_原文_
_ _ _ _ _ _ _

Reckit 是一个工业级推荐系统工具包,采用 Pipeline + Node 架构设计,通过接口抽象实现高度可扩展性。支持内容流、电商、广告等多种推荐场景,帮助开发者快速构建生产级推荐系统。
| 场景 | 工具 |
|---|---|
| 深度模型、复杂梯度更新 | PyTorch / TensorFlow |
| 高并发、低延迟、统计计算 | Golang (Reckit) |
- Pipeline-first 架构:链式 Node 处理,灵活组合推荐流程
- Labels-first 设计:全链路标签透传,支持可解释性和策略驱动
- 完全可扩展:所有策略通过接口实现,无需修改库代码
- 高性能并发:多路召回并发执行,超时控制和限流保护
- 策略模式丰富:合并、排序、多样性、探索利用等策略均可自定义
- 配置化支持:YAML 配置 + Node 注册工厂,Pipeline 可配置化加载
- 开箱即用:内置 15 种召回算法、6 种排序模型、13+ 种重排策略
Request → Context → Recall → Filter → Rank → ReRank → PostProcess → Response
┌─────────────────────────────────────────────────────────────────┐
│ Recall Layer (召回层) │
│ Fanout (多路并发召回,支持嵌套) │
│ ┌──────┐ ┌──────┐ ┌──────┐ ┌──────┐ ┌──────┐ ┌──────┐ │
│ │ Hot │ │ CF │ │ ANN │ │ MF │ │ BERT │ │ RPC │ ... │
│ └──────┘ └──────┘ └──────┘ └──────┘ └──────┘ └──────┘ │
│ MergeStrategy: First/Union/Priority/Weighted/Quota/Ratio/... │
│ ErrorHandler: Ignore / Retry / Fallback │
└────────────────────────────┬──────────────────────────────────┘
▼
┌─────────────────────────────────────────────────────────────────┐
│ Filter Layer (过滤层) │
│ FilterNode (BatchFilter → 逐条 Filter) │
│ Blacklist │ UserBlock │ Exposed │ Expr(CEL) │ QualityGate │
│ DedupField │ TimeDecay │ FrequencyCap │ ConditionalNode │
└────────────────────────────┬──────────────────────────────────┘
▼
┌─────────────────────────────────────────────────────────────────┐
│ Feature + Rank Layer (特征+排序) │
│ EnrichNode → LR / DNN / DIN / Wide&Deep / TwoTower / RPC │
│ SortStrategy: ScoreDesc / ScoreAsc / MultiField │
└────────────────────────────┬──────────────────────────────────┘
▼
┌─────────────────────────────────────────────────────────────────┐
│ ReRank Layer (重排层) │
│ Diversity (规则/DPP/SSD) │ TopN │ Sample │ GroupQuota │
│ FairInterleave │ WeightedInterleave │ RecallChannelMix │
│ TrafficPlan │ ScoreAdjust │ ScoreWeightBoost │ MMoE │
│ EpsilonGreedy │ UCB │ ThompsonSampling │ ColdStartBoost │
└────────────────────────────┬──────────────────────────────────┘
▼
┌─────────────────────────────────────────────────────────────────┐
│ PostProcess Layer (后处理层) │
│ PaddingNode (补足) │ TruncateFieldsNode (裁剪字段) │
└─────────────────────────────────────────────────────────────────┘
go get github.com/rushteam/reckitpackage main
import (
"context"

_ _ _ _ _ _ _

_给定任务 1_
将列表中从含有“Switch to the Progress tab”的一行起、到含有“coord(701,259)”的一行为止(含这一行)的各行重新写出，其中的请求一并照写，并把答案中的每个坐标数值都加上 128。列表的其他各行不必写出。

_提取信息_
_ _ _ _ _ _ _

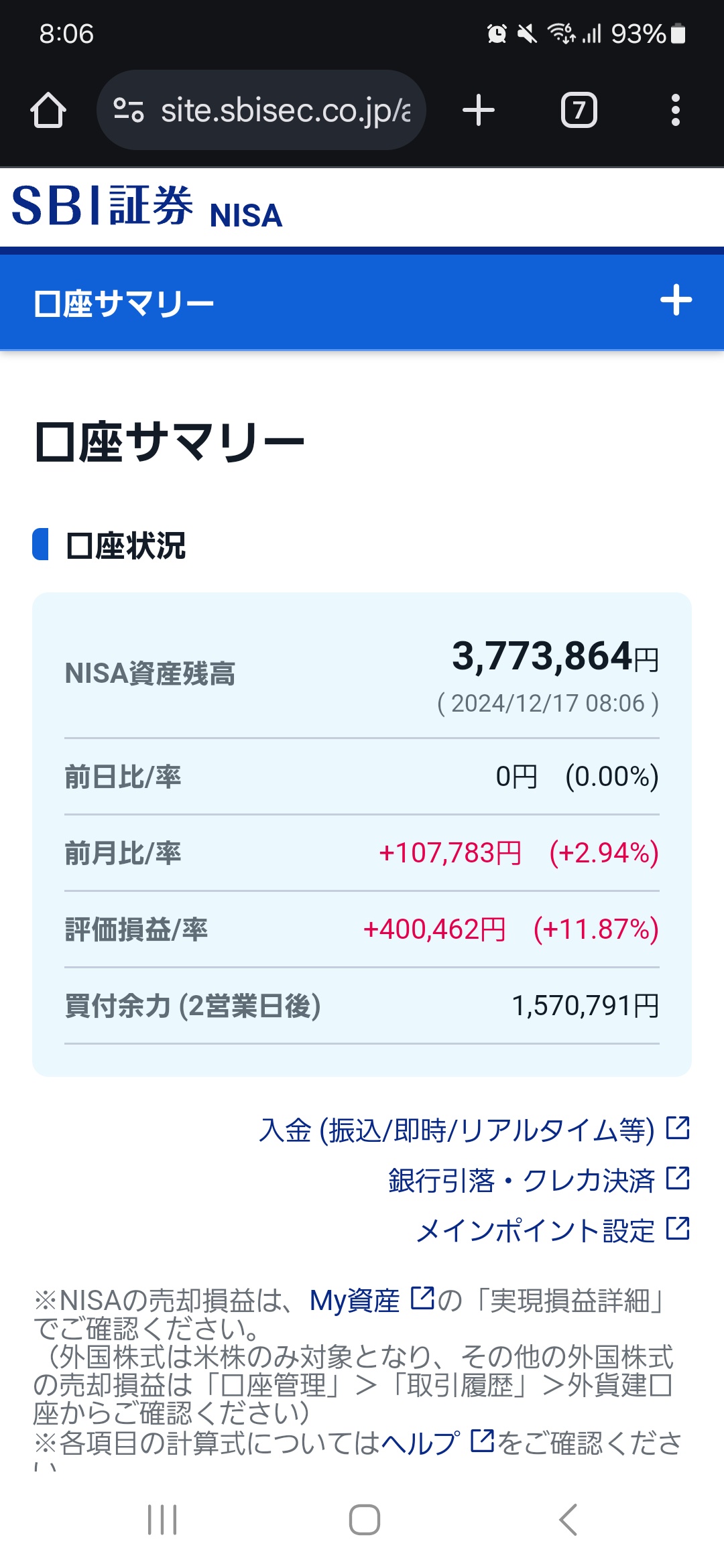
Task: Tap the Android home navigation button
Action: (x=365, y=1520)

_ _ _ _ _ _ _

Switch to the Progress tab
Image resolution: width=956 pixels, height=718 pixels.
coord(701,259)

_ _ _ _ _ _ _

_给定任务 2_
根据关于 Reckit 的原文回答下列问题：
(a) Reckit 内置了多少种召回算法？
(b) 召回层的 ErrorHandler 提供哪几种处理方式？
(c) 对于“高并发、低延迟、统计计算”这一场景，原文列出的工具是什么？

_最终答案 1_
Switch to the Progress tab
Image resolution: width=956 pixels, height=718 pixels.
coord(829,387)

_最终答案 2_
(a) 15 种。
(b) Ignore、Retry、Fallback。
(c) Golang (Reckit)。